Kapalua resort bulk of company business in the fourth quarter
A much-shrunken Maui Land & Pineapple Co. finished 2009 losing $123.3 million, equivalent to $15.33 a share.
The year before, it had lost $79.4 million, or $9.98 a share.
With Maui Pineapple Co. gone and the Community Development segment almost at a standstill, in the fourth quarter the company business was mostly Kapalua resort.
The resort had revenue of $6.8 million, down from $8.5 million in the last quarter of 2008, reflecting the decline in the visitor industry. Its operating loss was $4,672,000, down from $6,621,000 the year before.
For the year, Kapalua had revenue of almost $30 million and losses of $16.1 million. Thus the resort accounted for about three-fifths of the company’s total operating revenues in 2009 of $50 million, and about 13 percent of losses.
Pineapple had continued at a low level through the end of the year, and it continued to pile up losses. The loss from discontinued operations of $24.7 million accounted for four-fifths of the $30.3 million in losses in the fourth quarter.
Since then, ML&P has sold much of its Maui Pine assets to Haliimaile Pineapple Co., run by former employees, who are attempting to revive pine cultivation, although with a market to be limited almost entirely to the islands.
Of all the losses during the year, pine made up $11 of the $15.33 per share.
Despite the poor results across all sectors, ML&P stock has been riding up along with the broad market. It reached a 12-month low of $2.05 per share in February and rose to $5.23 Tuesday.

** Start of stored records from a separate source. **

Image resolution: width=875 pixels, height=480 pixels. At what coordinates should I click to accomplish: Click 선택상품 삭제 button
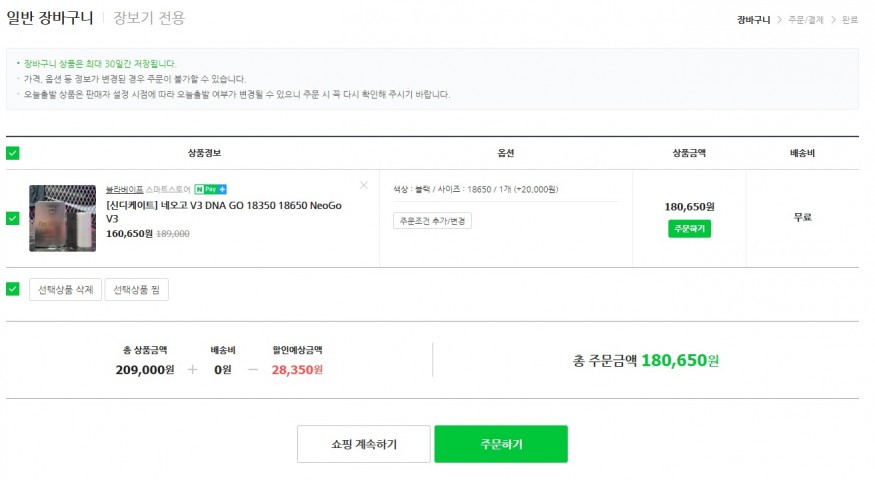point(66,290)
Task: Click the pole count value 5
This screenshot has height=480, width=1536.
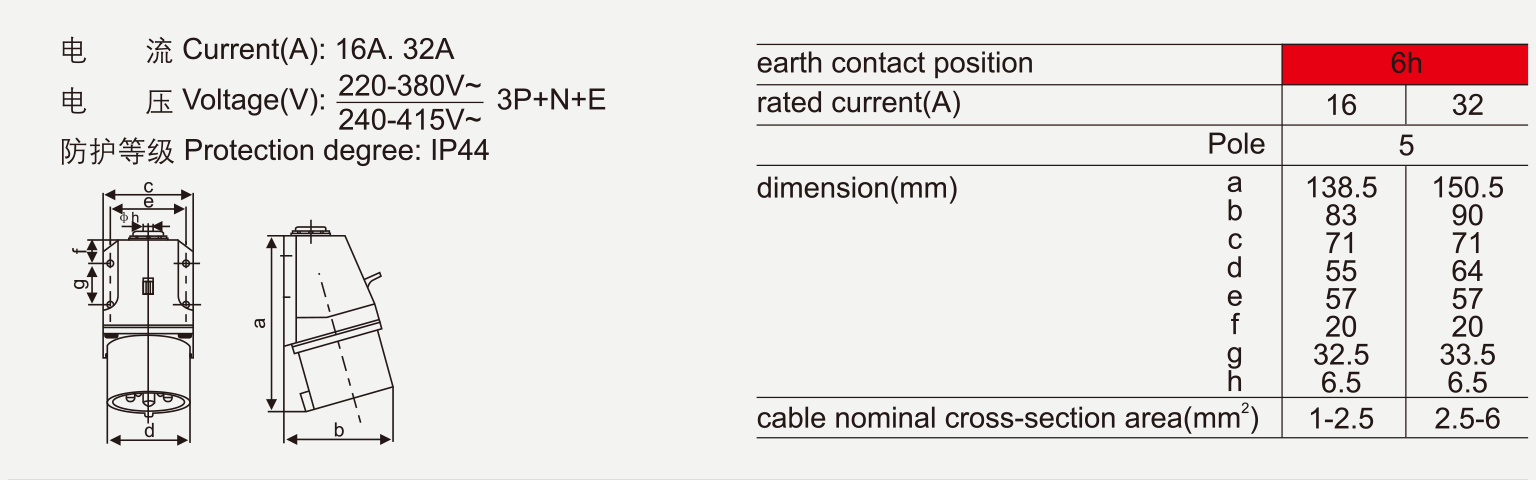Action: (x=1406, y=145)
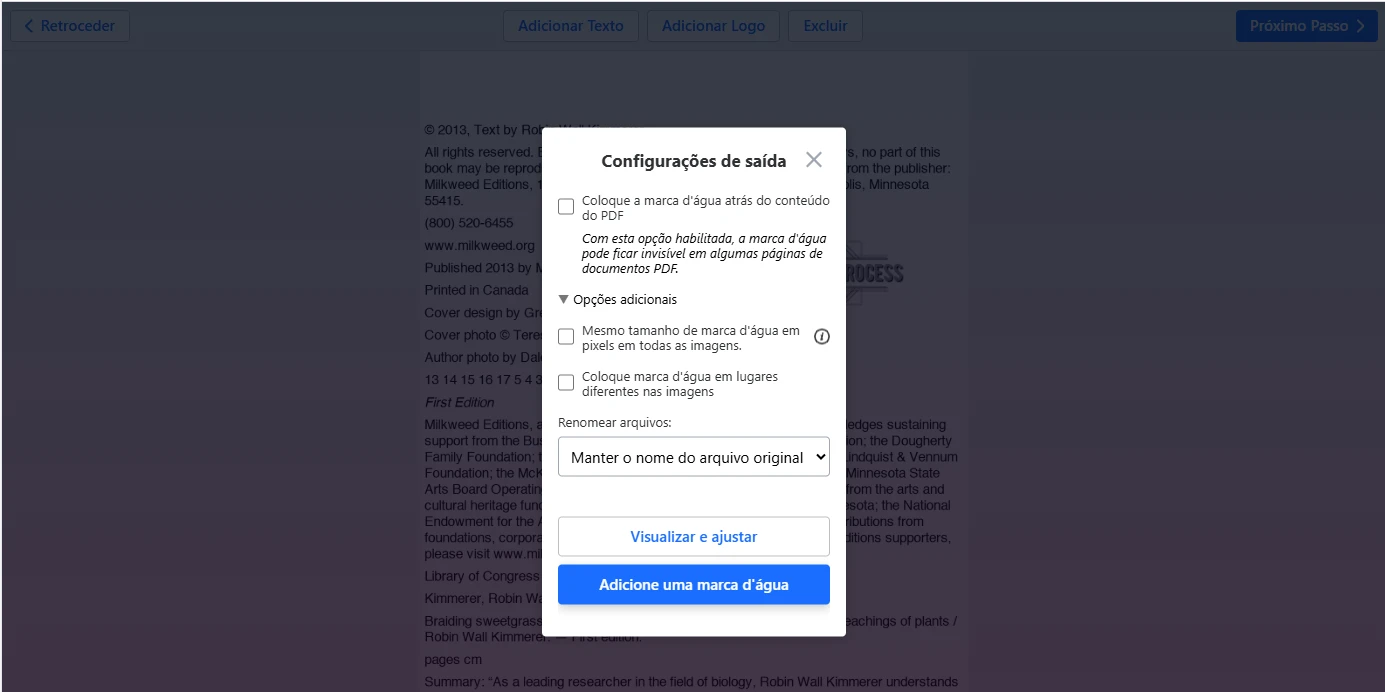Click the info icon beside watermark size option
Screen dimensions: 1385x692
click(821, 336)
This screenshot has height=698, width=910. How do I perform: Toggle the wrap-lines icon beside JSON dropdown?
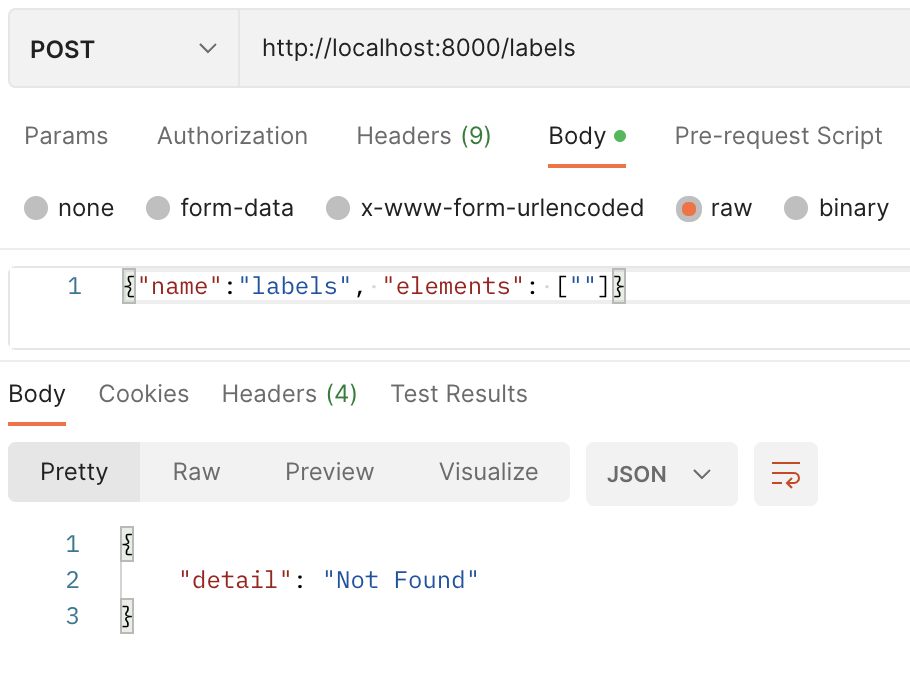[x=786, y=474]
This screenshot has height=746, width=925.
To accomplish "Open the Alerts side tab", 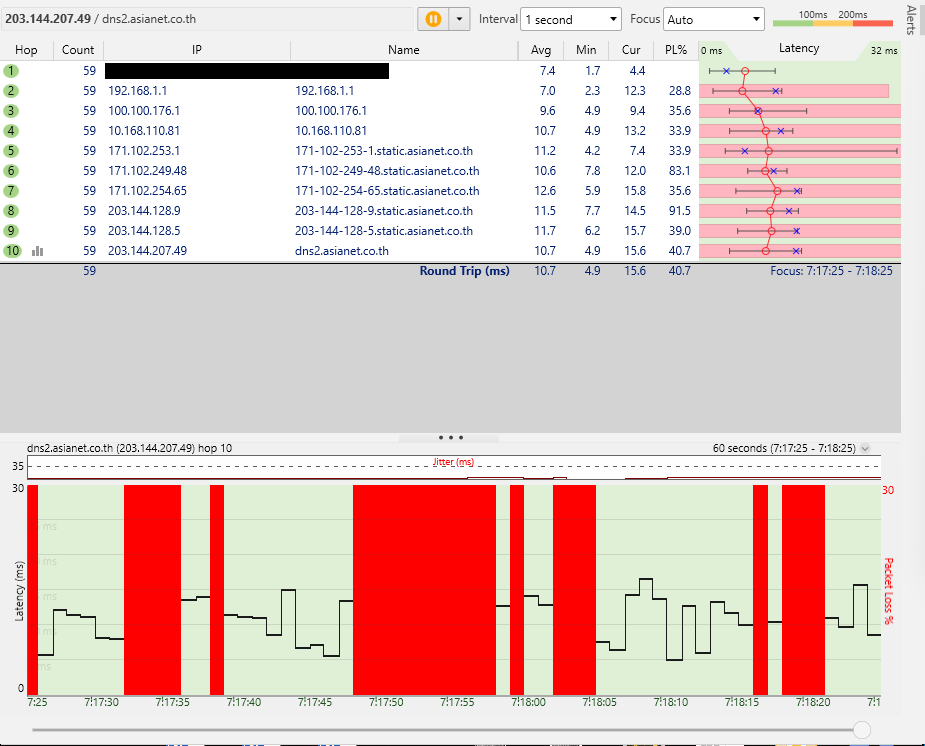I will pyautogui.click(x=911, y=20).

The fourth-quarter results were released after the New York Stock Exchange closed.
The results released Tuesday were unaudited interim numbers. The final, audited report, with management commentary, is expected to be submitted to the Securities and Exchange Commission by the end of this month.
The 2009 operating results have been adjusted to remove the discontinued Maui Pine operations. Without pine, ML&P in 2009 was about the same size as ML&P in 2008: $50.4 million in revenue.
As of Tuesday, its market capitalization was about $41 million, about one-seventh of what it was before the wheels came off.
The company said its fourth quarter results include charges of $20.9 million related to the sale and lease of Maui Pine assets, employee severance from the approximately 285 layoffs and cancellation of contracts.
The company’s failed joint venture into Kapalua Bay Holdings (the Residences at Kapalua) cost it nearly as much as the failure of pineapple. In 2008-09, ML&P took losses of $92.5 million. The project was completed, after a suspenseful search for new lenders after the failure of Lehman Brothers, and it continues to offer units for sale.
The KBH losses contributed to operating losses of $62.6 million last year (and more than $100 million in two years) for Community Development. With little in the way of new product on hand, and not much demand for either resort commercial or resort residential property, the sector had 2009 sales of only $19.9 million, including sales of undeveloped land.
The resort saw fewer visitors (along with the rest of the island and state), lower revenues due to price cutting, fewer rounds of golf and lower income from retail and villa rental operations. After operating the resort itself since developing it three decades ago, late last year ML&P brought in Outrigger to manage it.
That was among the cost-cutting measures that helped reduce the level of operating losses in the fourth quarter.